They are accurate.
The CHNC-1 came after the 2, it was equipped with the Siemens 810T control, except in rare cases.
The CHNC-2 has a Fanuc control, OT being common, but other versions too.
The CHNC-3 was Fanuc and had twice as fast rapids as the 1/2.
They are oil class machines, a smog hog is necessary if you run them hard. If you run things in the range where oil doesn't smoke, then the tools last a long time, but you might be giving up production.
Hardinge produced a later CHNC that used the same turrets as the early ones, these have a servo turret.

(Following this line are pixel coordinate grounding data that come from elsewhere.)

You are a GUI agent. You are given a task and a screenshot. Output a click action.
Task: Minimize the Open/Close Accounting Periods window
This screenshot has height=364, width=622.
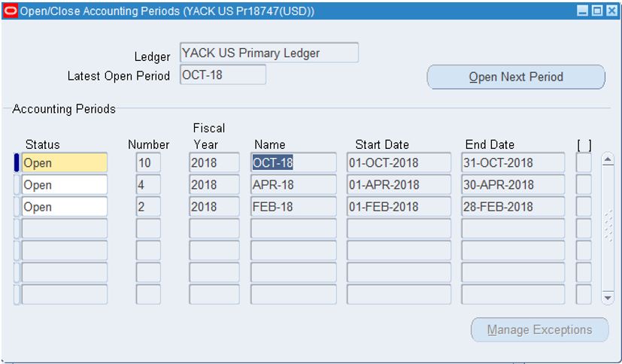point(583,11)
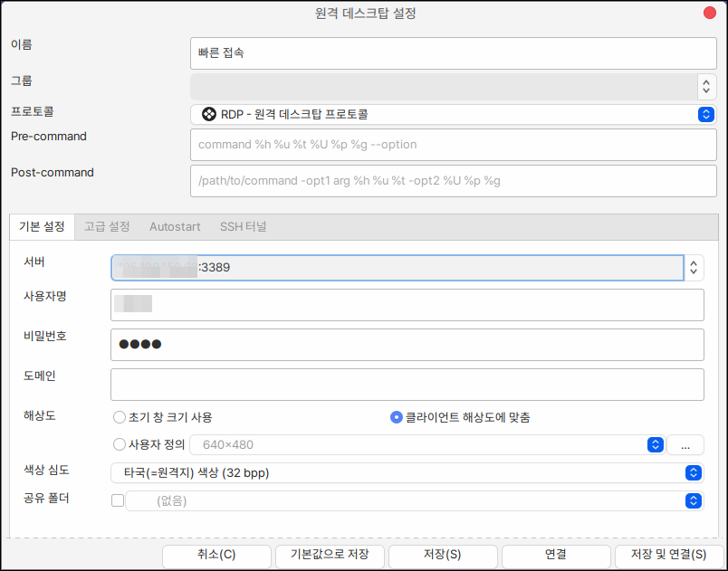The width and height of the screenshot is (728, 571).
Task: Open the 공유 폴더 path dropdown
Action: click(x=693, y=500)
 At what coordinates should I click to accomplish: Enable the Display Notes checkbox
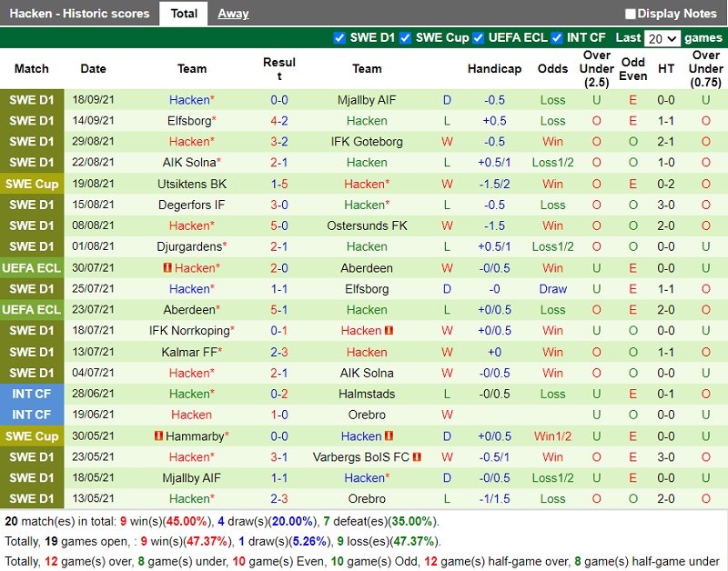click(x=630, y=14)
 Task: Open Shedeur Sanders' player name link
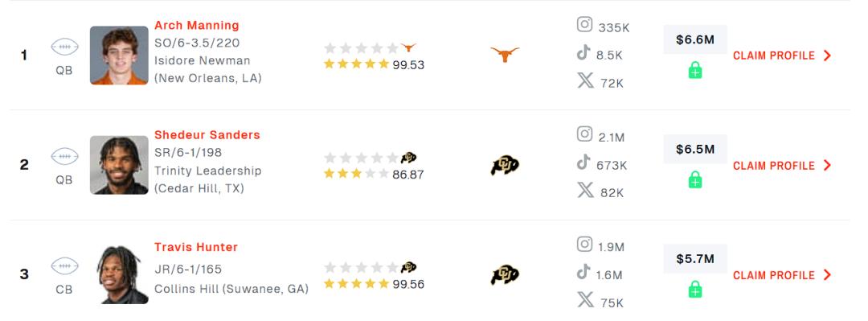coord(207,135)
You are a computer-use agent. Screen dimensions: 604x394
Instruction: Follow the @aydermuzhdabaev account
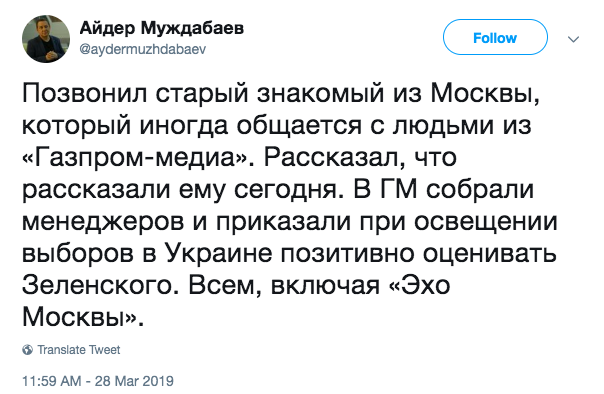click(x=495, y=37)

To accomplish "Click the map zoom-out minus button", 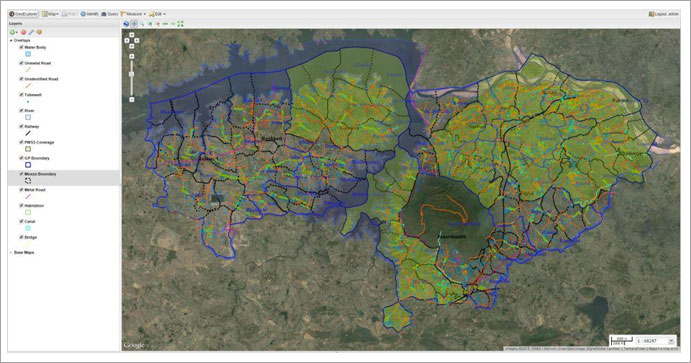I will tap(131, 100).
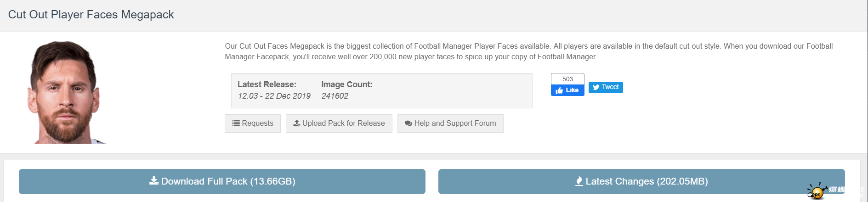Open the Requests page
The image size is (868, 202).
click(x=253, y=123)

Speaking of turrets, they ALL have turret and pneumatic problems, just a matter of when the last time the turret was rebuilt, collet closer was rebuilt, and when the valves were replaced. The turret and closer are air operated. The cutoff slide is air over hydraulic. The parts catcher is pneumatic.
They use 5 CFM of air nominally, much more if the seals are leaking.
They have 10HP and 200IPM rapids on X, 400IPM on Z. The cross slide has 6 inches of travel, do with it what you want.
Tooling is less expensive than other lathes, and lots of it is available on eBay.
The Siemens control isn't bad, just different. The Siemens drives and motors suck.
It wasn't uncommon to upgrade the motors and drives to BLDC, these were made by an outfit in the midwest and Hardinge offered the upgrade for $9200 a few years back. I did it myself with aftermarket parts and got screwed on defective servo drives.